You can find Paul Corby’s full list of his Top 50 albums of the year – in all genres – by clicking HERE.  His favourite new songs of the year are HERE.

Ever notice that after the morning coffee and the emails, it sometimes still takes a good piece of music to actually wake you up? Weaving through the day, I will find myself with that sudden deep luxurious wave rolling in my throat that a good song provides – at the curve the bow takes against the fiddle – at the way that song-lady intends some serious and gracious word or thought to be taken.

Here are a few such memorable moments from my past year.

Philosophy Majors and Colonels of Truth:

Jon Brooks and Romina Di Gasbarro  impinged upon our contentment spans on their albums No One Travels Alone and Risorgimento. Dancing to a different tabla player, Brooks wades in on the weighty topic of how to re-establish the truth. Fusing folk and rap, the record has features reminiscent of its great grandfather, Bringing It All Back Home, yet the musicians involved ornately insulate the barbed wires of the lyrical content. Romina swirls sweet melodies into her songs of liberty, history and faith. Although her record grows through progressive rock outcroppings, the music stays rooted in traditional Italian acoustic instrumentation and dance.  Rollover Madonna and tell Kate Bush the news.
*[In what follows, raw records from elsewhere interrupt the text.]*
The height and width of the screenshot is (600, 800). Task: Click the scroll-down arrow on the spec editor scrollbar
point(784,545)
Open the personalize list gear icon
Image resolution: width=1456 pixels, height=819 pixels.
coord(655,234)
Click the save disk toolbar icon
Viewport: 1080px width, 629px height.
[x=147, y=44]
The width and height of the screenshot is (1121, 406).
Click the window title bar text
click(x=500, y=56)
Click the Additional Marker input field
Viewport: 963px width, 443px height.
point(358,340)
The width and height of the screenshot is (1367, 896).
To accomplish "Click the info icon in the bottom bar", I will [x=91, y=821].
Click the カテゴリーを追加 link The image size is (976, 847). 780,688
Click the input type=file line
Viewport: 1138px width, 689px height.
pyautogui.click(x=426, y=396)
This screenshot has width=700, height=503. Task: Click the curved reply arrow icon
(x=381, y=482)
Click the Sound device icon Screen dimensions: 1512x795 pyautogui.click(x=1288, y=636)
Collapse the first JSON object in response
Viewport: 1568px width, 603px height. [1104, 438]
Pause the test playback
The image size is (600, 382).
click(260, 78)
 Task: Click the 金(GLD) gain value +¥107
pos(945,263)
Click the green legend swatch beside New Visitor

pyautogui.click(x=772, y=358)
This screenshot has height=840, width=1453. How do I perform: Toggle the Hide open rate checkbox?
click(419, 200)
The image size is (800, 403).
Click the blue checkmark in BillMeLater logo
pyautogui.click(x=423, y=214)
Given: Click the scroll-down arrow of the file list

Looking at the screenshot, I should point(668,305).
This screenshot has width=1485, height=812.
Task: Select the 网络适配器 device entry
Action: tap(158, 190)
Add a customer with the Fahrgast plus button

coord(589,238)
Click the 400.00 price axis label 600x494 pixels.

Intrinsic Instrumental Intimacy:

La Suite and Dan MacDonald. Personalized maps of intellect and empathy overlay the correspondence between players of acoustic instruments. The level of confidential interplay illuminated within Inventions Pour Deux Violineux by the violin duet of La Suite is magnified by their use of stereo to separate the two musicians. Apparently, by playing barefoot, their organic connection becomes enhanced, but the sweetness of this music is imbued with a grace beyond the physical. Dan MacDonald addressed the current state of the fiddle with his Rural / Urban album and took to the skies for an overview of his past fifteen years of musical explorations, receiving a CFMA nomination for Instrumental Solo Artist of the Year to boot.

Glistening Listening

Winnipeg’s Madeleine Roger and Montreal’s Corey Gulkin made the lyrical inroads into their personal emo-systems sound both significant and magnificent. Roger’s Cottonwood is a flawless pastoral portrait of doubts and affirmations that carries emotion and restraint in equal amounts. Decorated with the warm sounds of tightly woven acoustic tapestries, it holds a sonic buoyancy that promises classic longevity. Gulkin’s  All The Things I’ll Forget is an enchanted poetic midnight of loneliness and reverie. A major achievement in composition, overlooked, perhaps because of its release early in the year, it utilizes Leah Dolgoy’s harp, strategic percussion and orchestration, and electronic surges to create a unique bubble of quietly epic musicality.

Other essential energies have also emerged from Qristina Bachand, Tragedy Ann, Doug Paisley, and everyone that I have written about in Roots Music Canada this past year. Lest I go on and on, I wish everyone a memorable new year in which to hopefully spend more time listening to music such as this, music that affects you in strange or enriching ways.